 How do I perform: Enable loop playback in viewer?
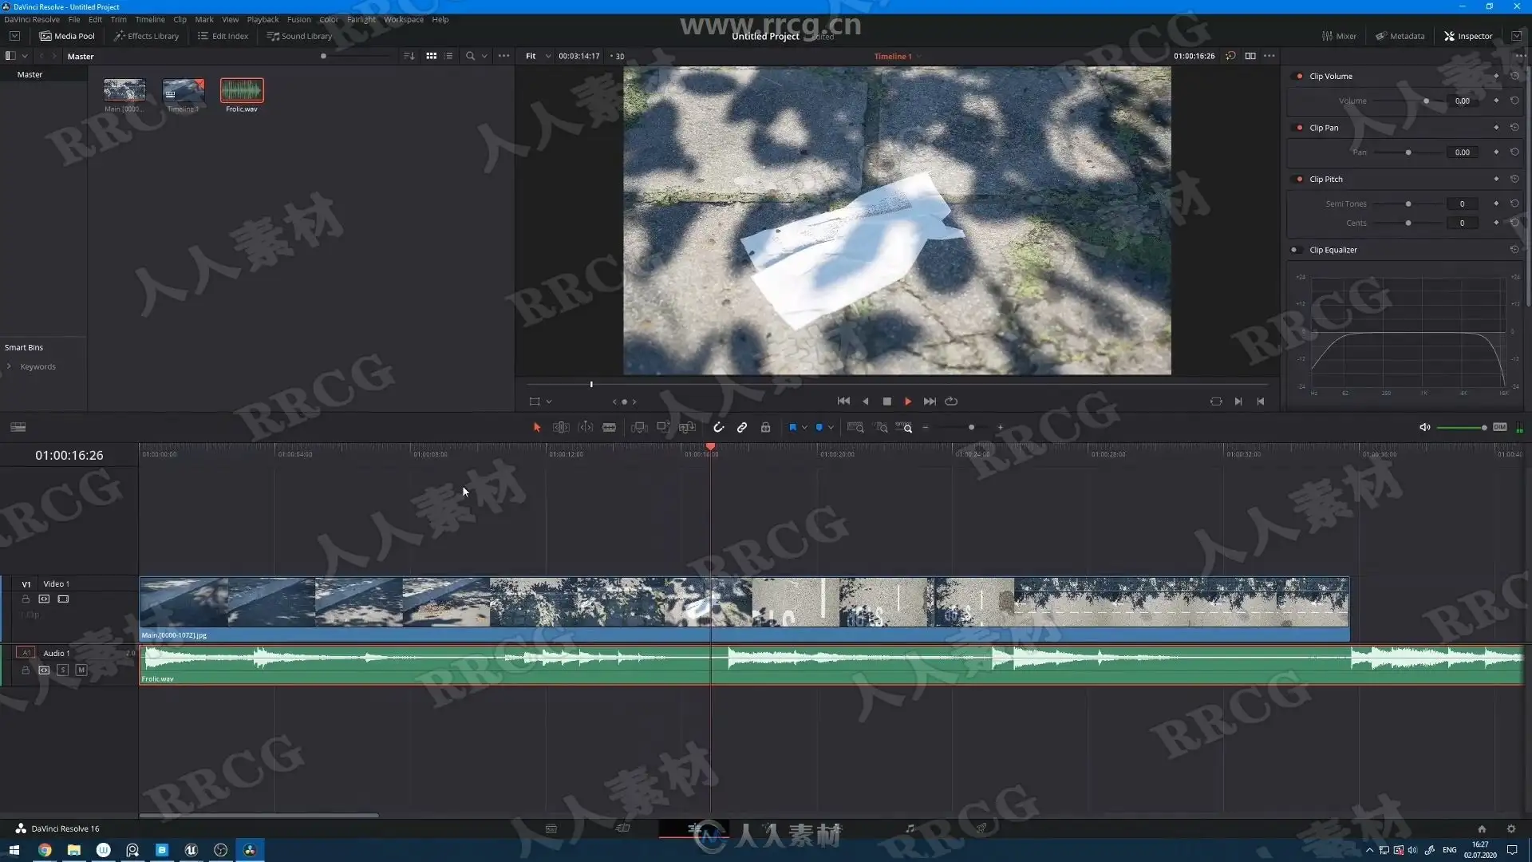(x=951, y=401)
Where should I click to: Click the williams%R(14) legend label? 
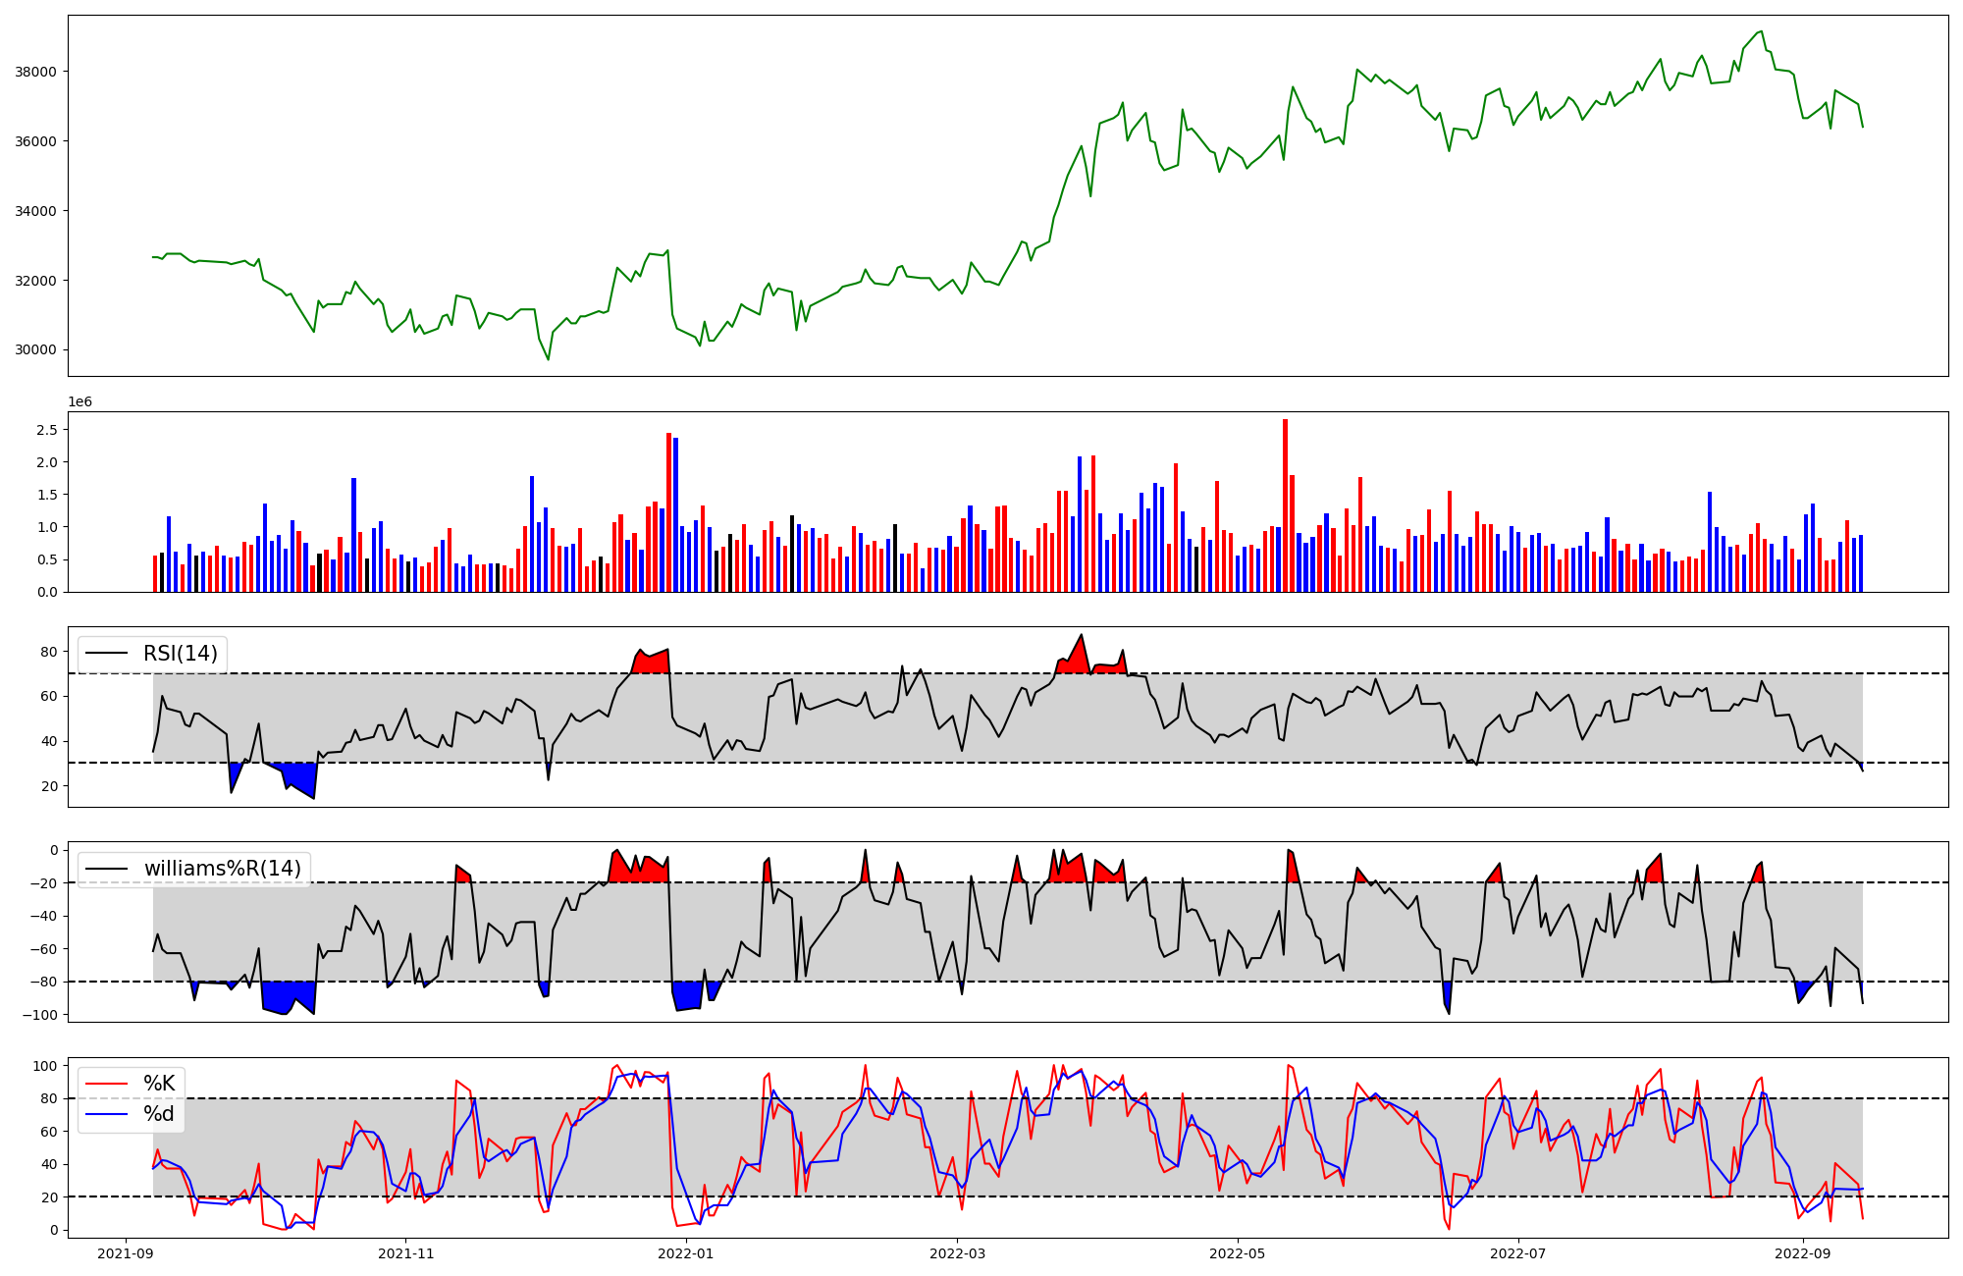[223, 869]
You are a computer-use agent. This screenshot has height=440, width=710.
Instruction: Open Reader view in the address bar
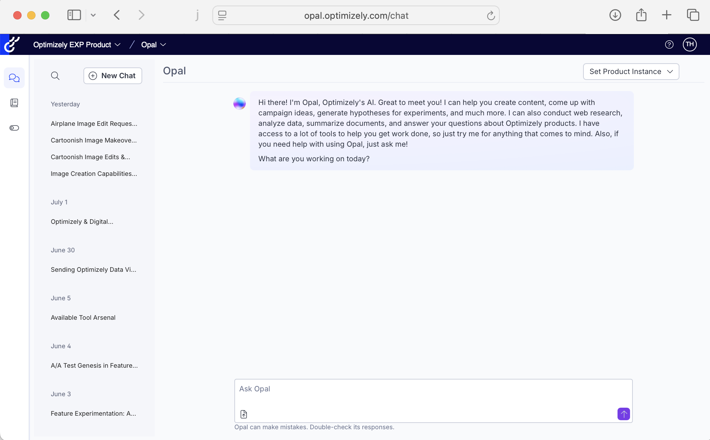coord(222,15)
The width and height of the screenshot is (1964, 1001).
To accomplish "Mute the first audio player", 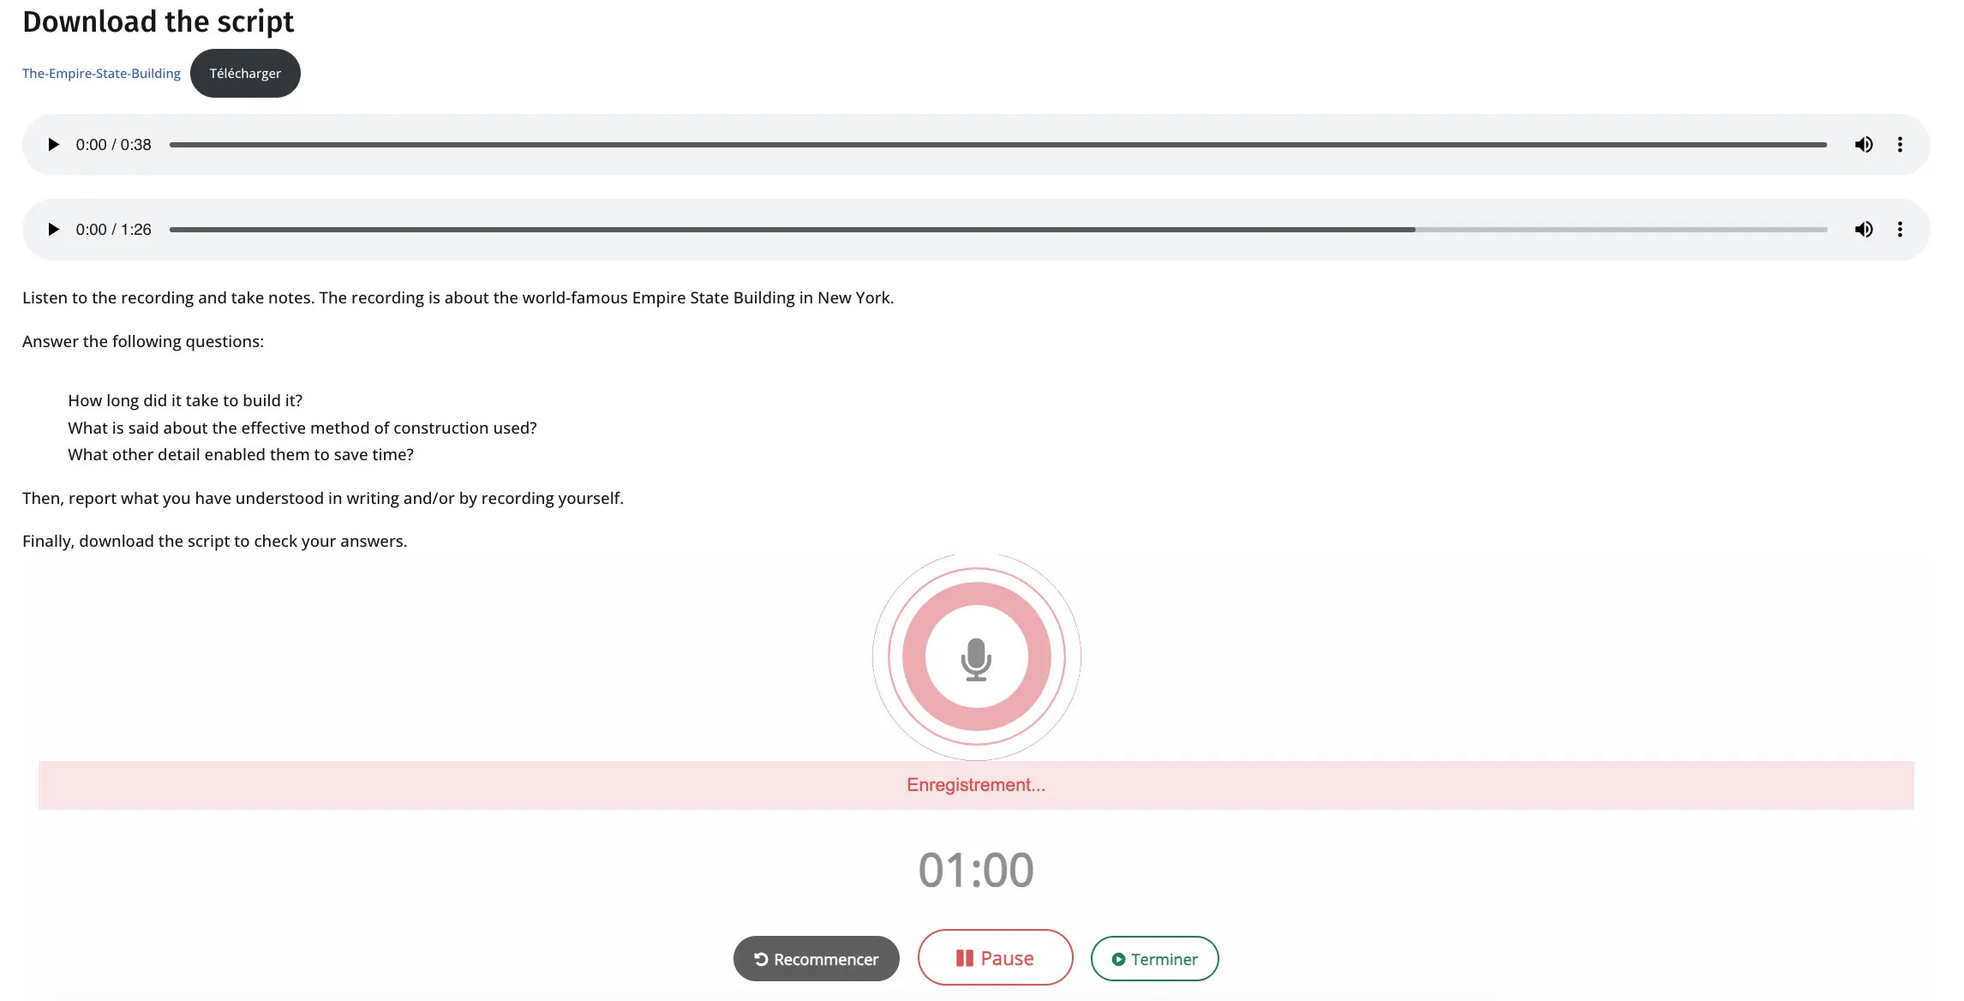I will tap(1864, 145).
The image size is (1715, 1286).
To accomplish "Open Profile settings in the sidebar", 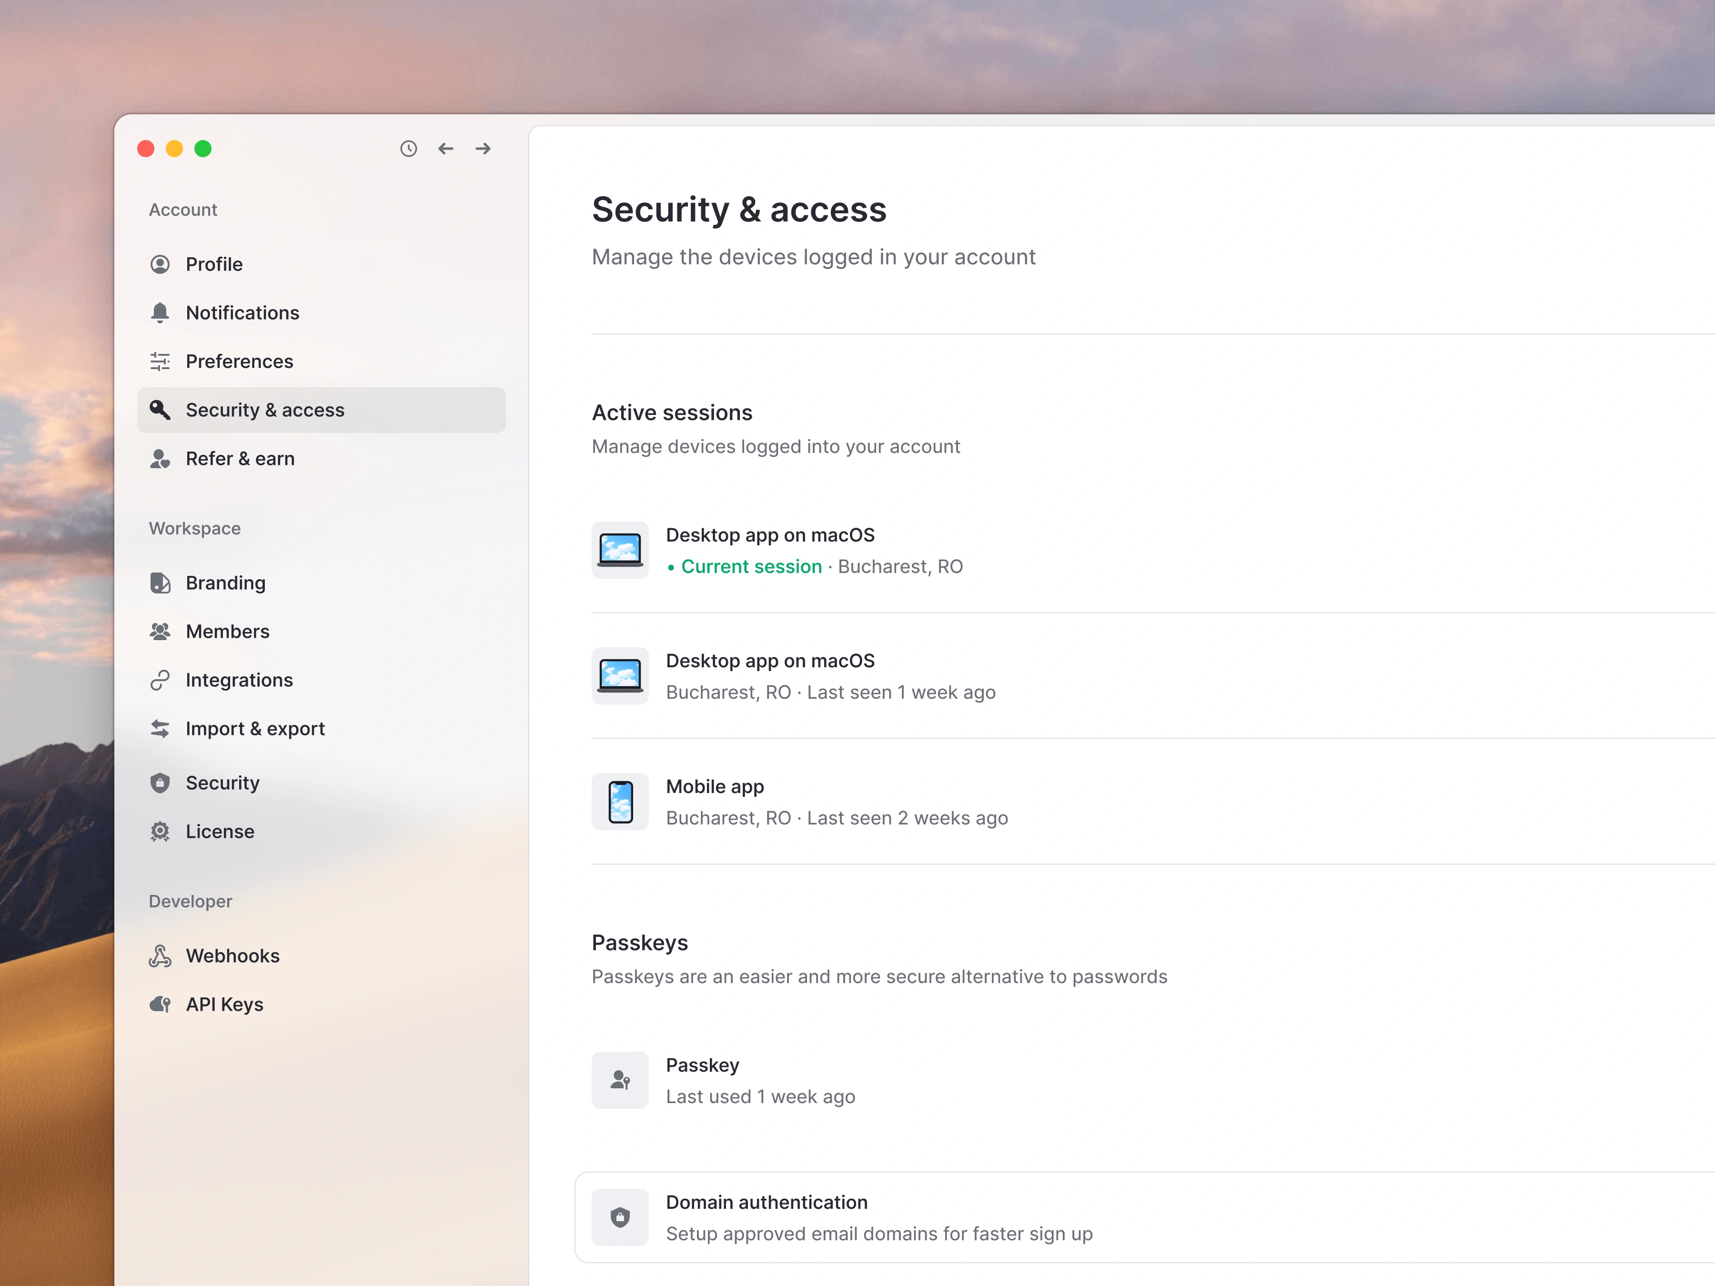I will (214, 264).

----------

■ **Instructions to follow**
Determine how many lines of this listing contain "height", and give only the number.

■ **Solution for this task**
2